Filter the data for "agent" and copy matching lines.

━━━━━ Dataset entries ━━━━━

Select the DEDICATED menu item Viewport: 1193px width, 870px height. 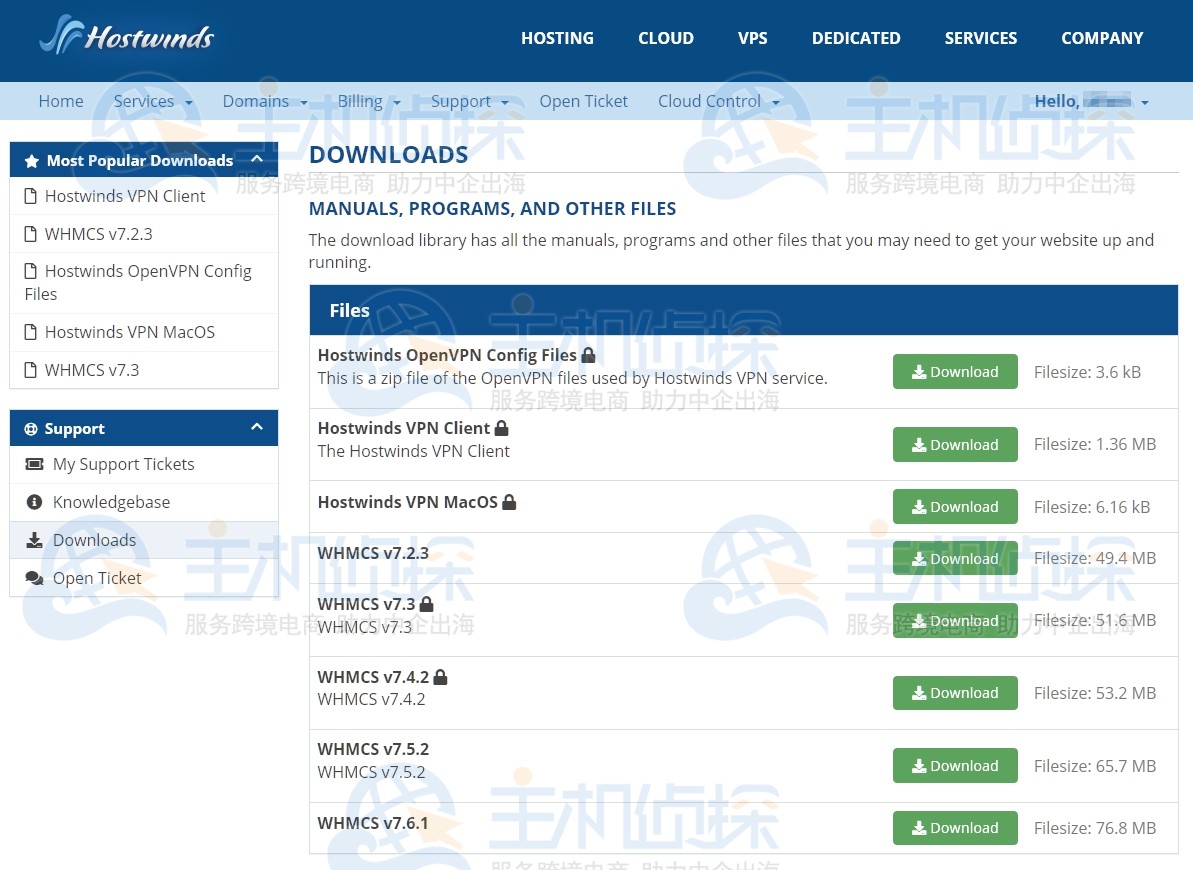(x=855, y=38)
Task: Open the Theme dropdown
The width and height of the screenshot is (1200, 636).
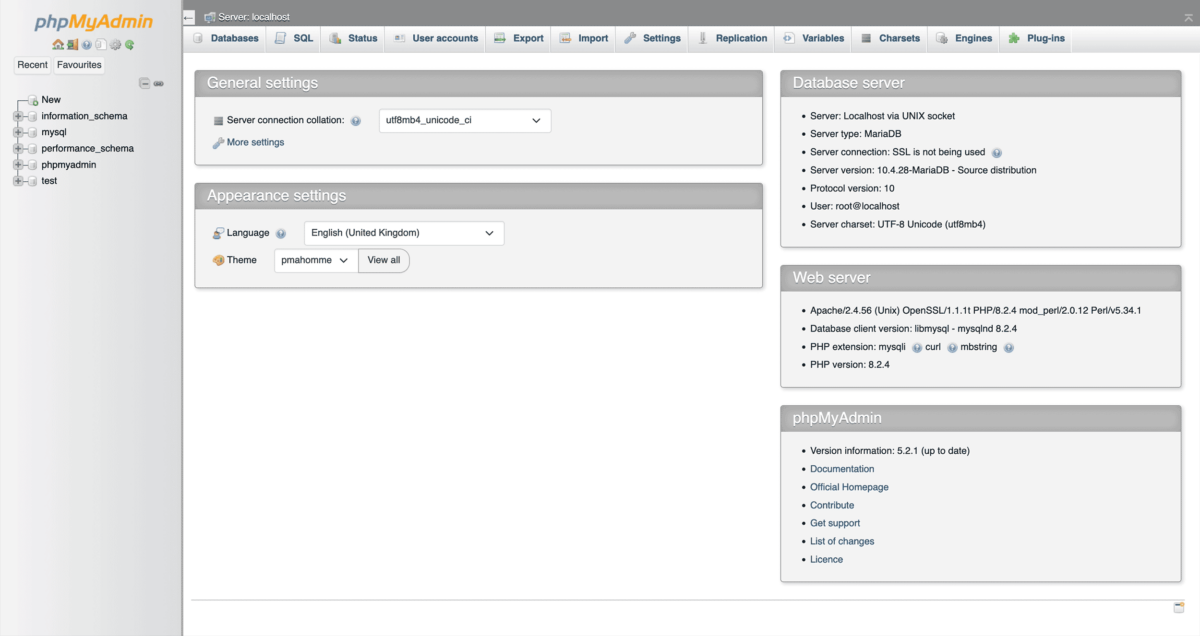Action: tap(315, 259)
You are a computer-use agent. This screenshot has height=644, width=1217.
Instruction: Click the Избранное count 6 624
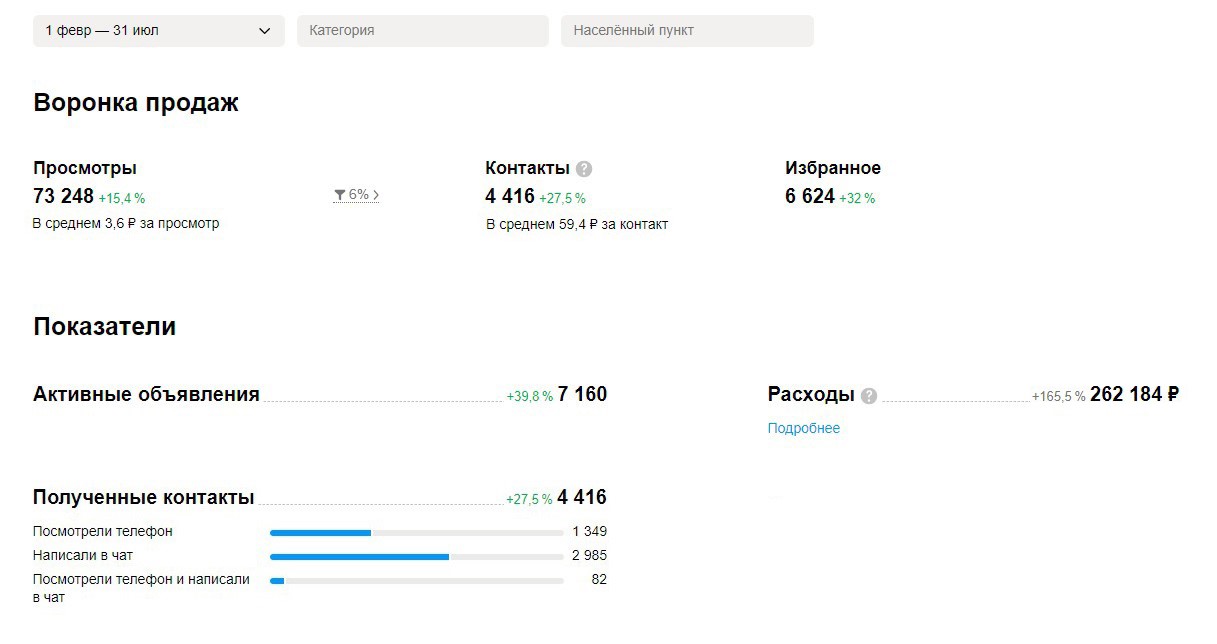point(809,197)
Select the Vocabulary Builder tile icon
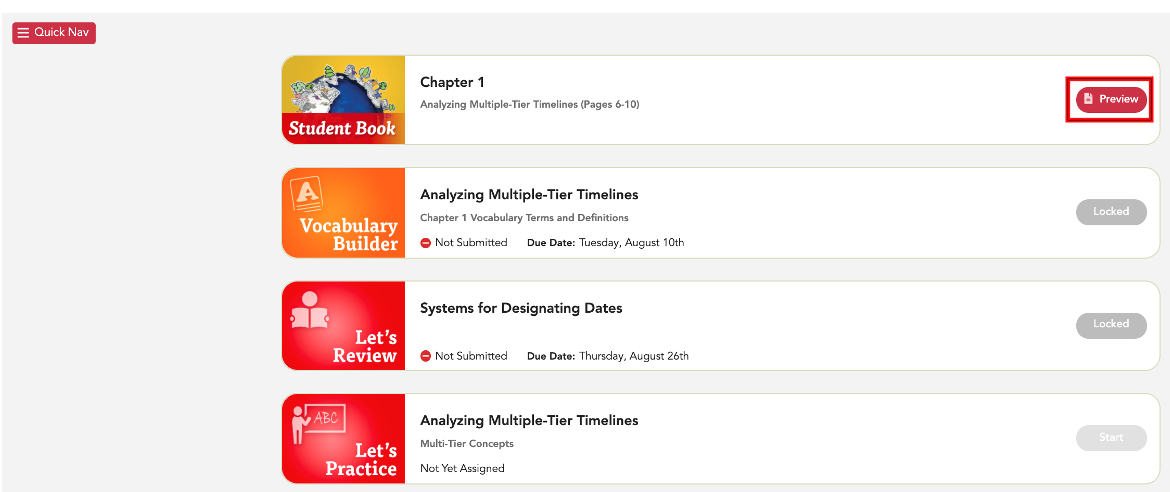The height and width of the screenshot is (492, 1170). tap(343, 214)
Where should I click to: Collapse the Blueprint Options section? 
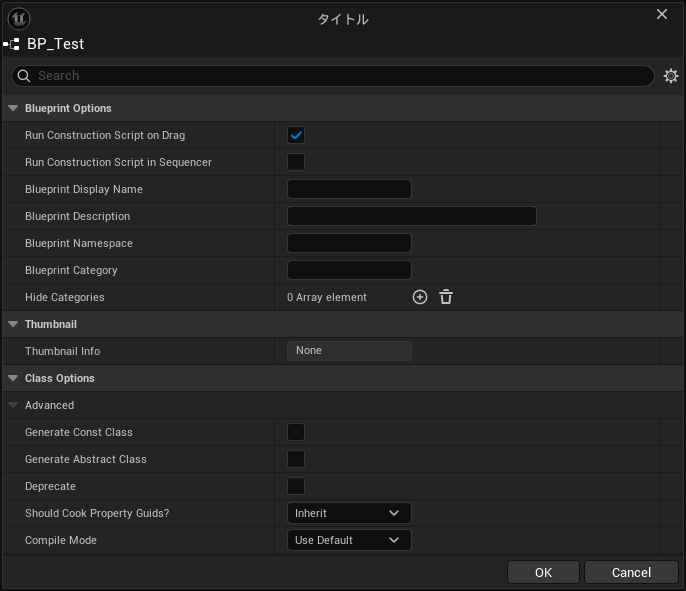13,108
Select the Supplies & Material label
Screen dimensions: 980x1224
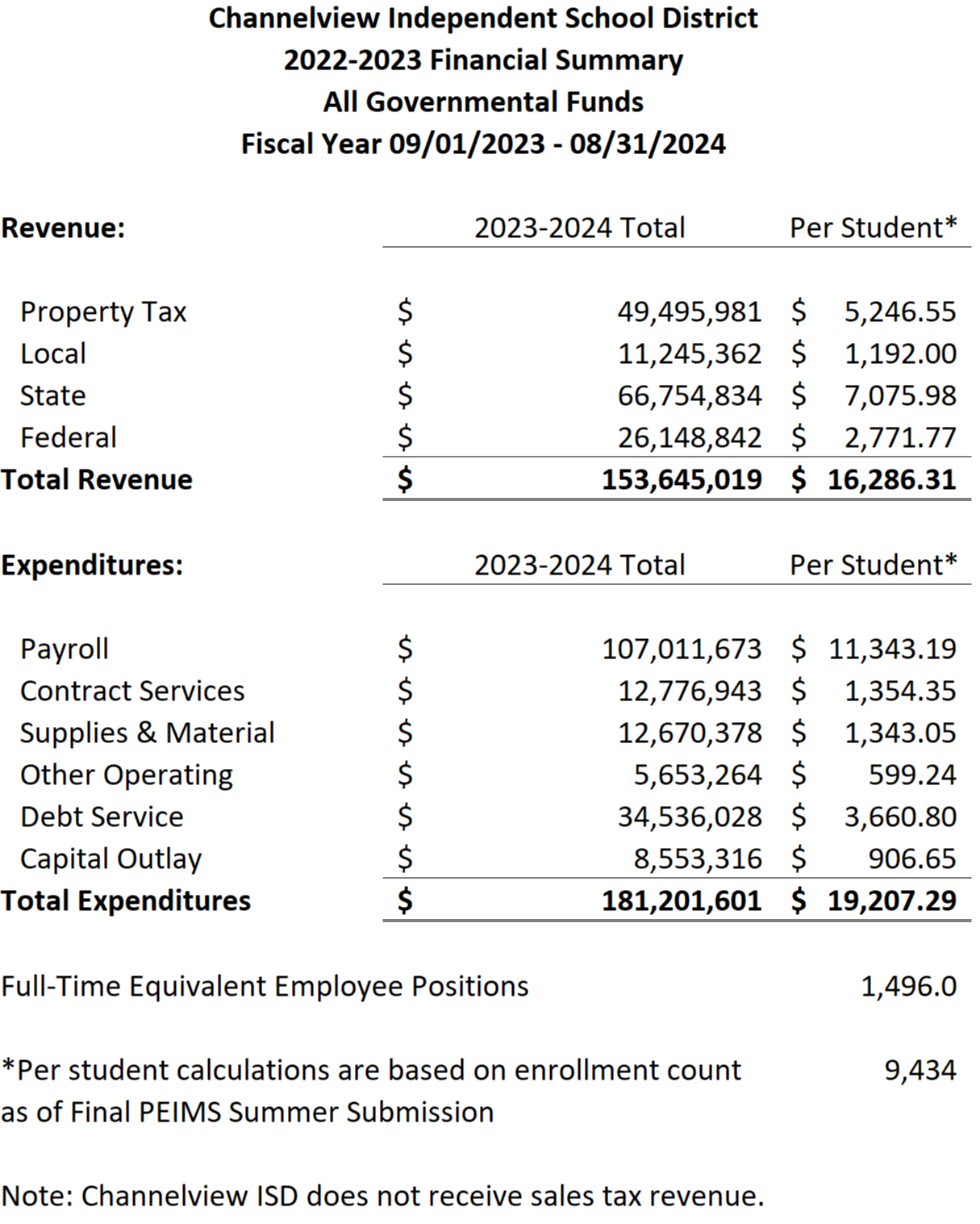click(147, 733)
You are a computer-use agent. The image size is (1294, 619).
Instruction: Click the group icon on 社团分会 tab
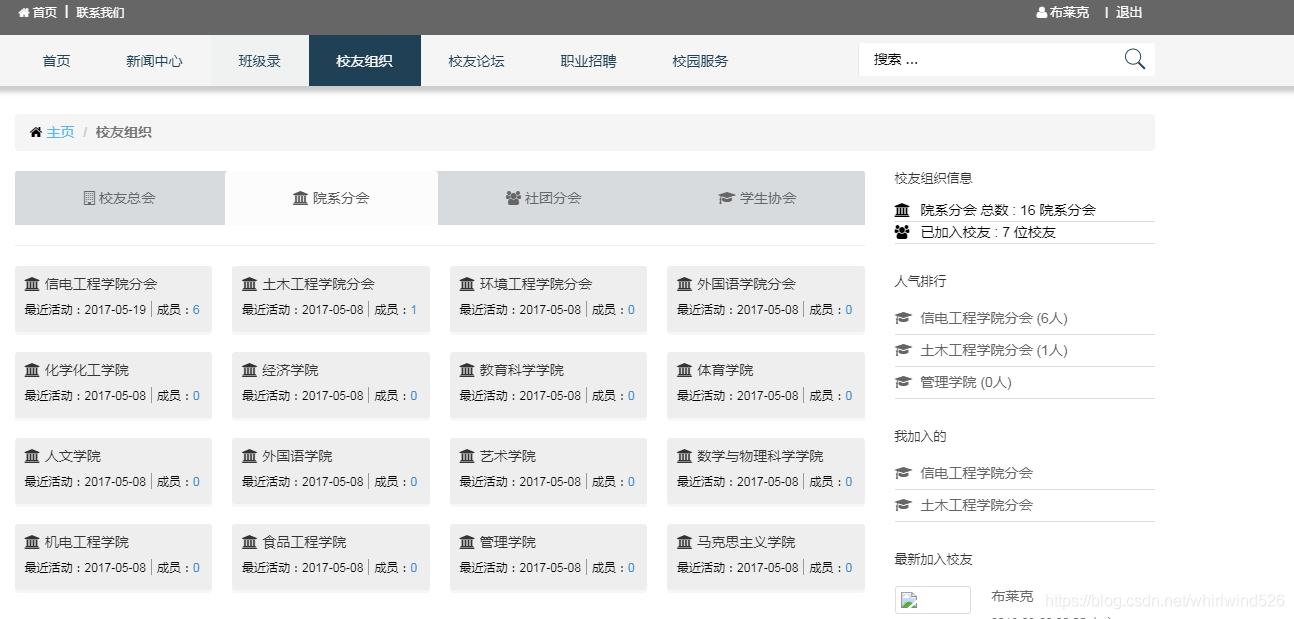click(x=513, y=198)
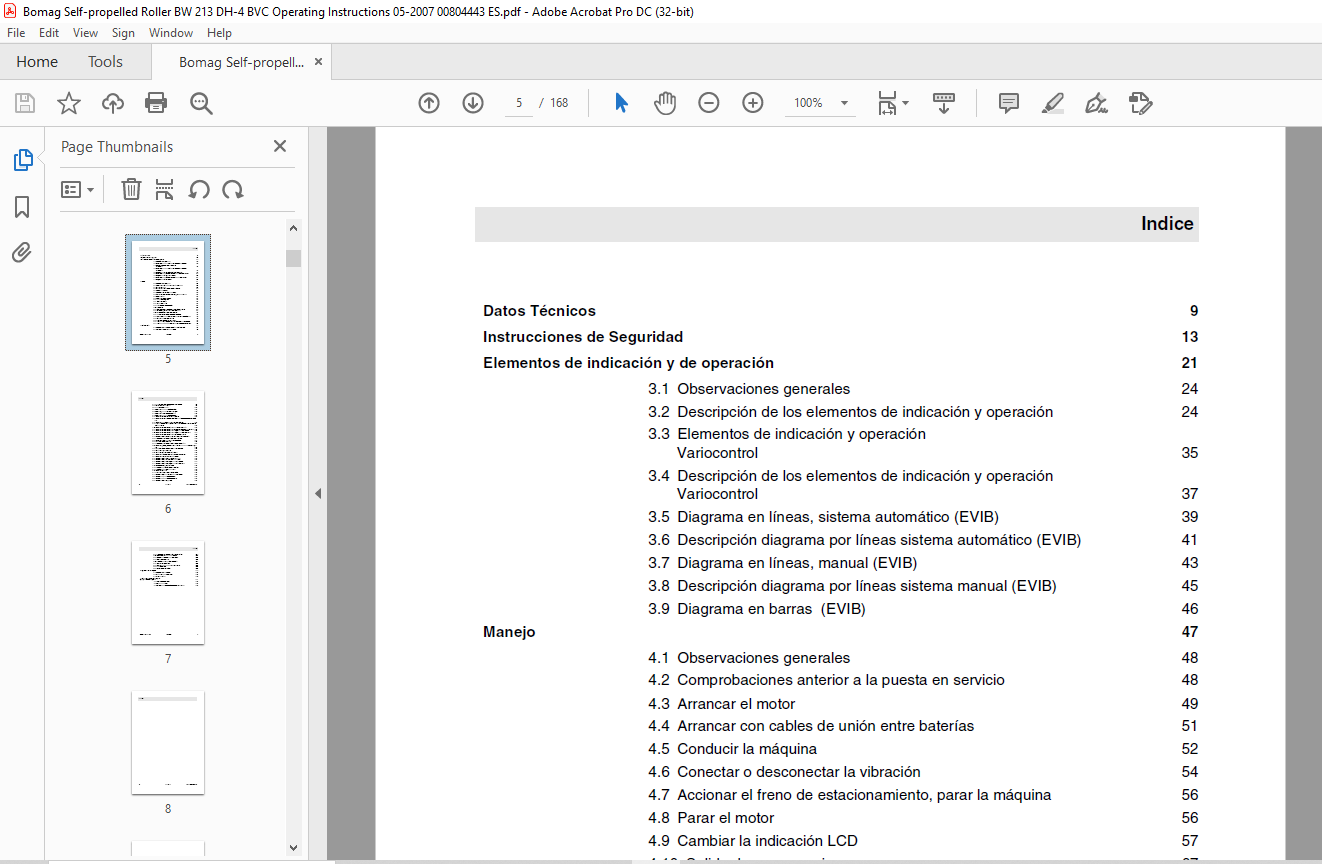Image resolution: width=1322 pixels, height=864 pixels.
Task: Open the fit page options dropdown
Action: point(893,103)
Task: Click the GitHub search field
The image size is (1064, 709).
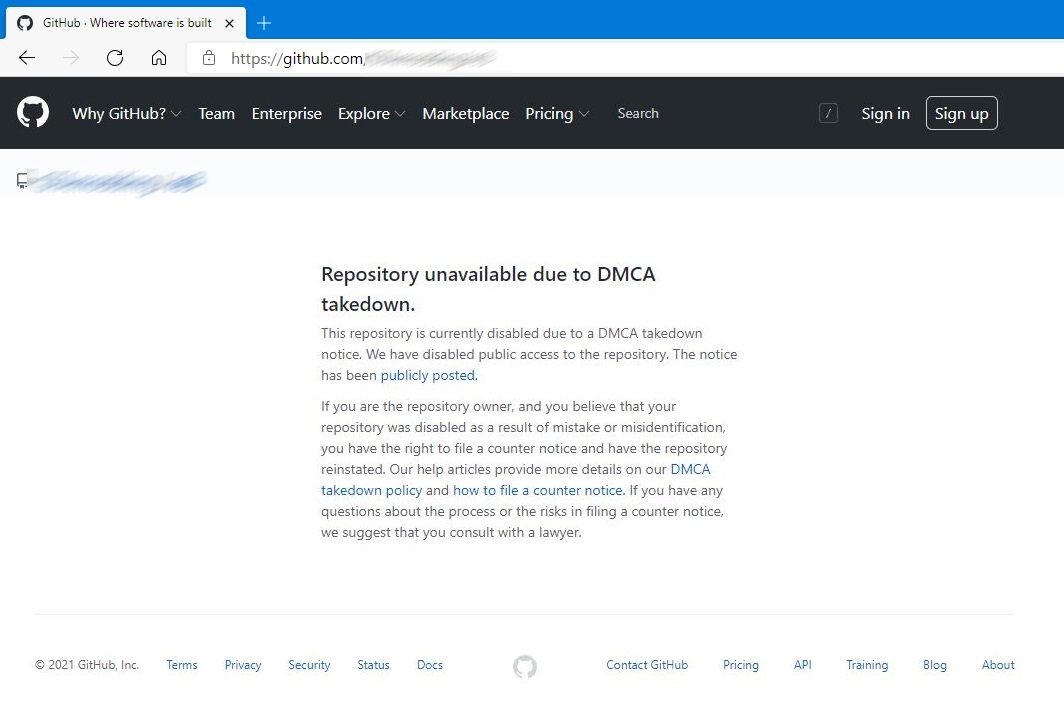Action: [x=700, y=114]
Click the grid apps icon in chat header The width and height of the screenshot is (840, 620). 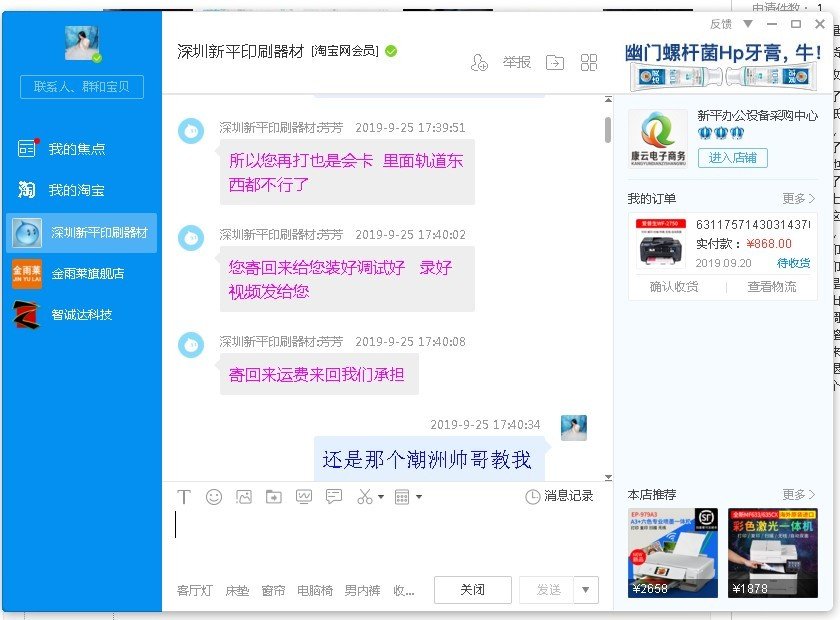(589, 62)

━━━━━

> _Result_
You are a computer-use agent. This screenshot has height=644, width=1217.
You are a computer-use agent. The image size is (1294, 619).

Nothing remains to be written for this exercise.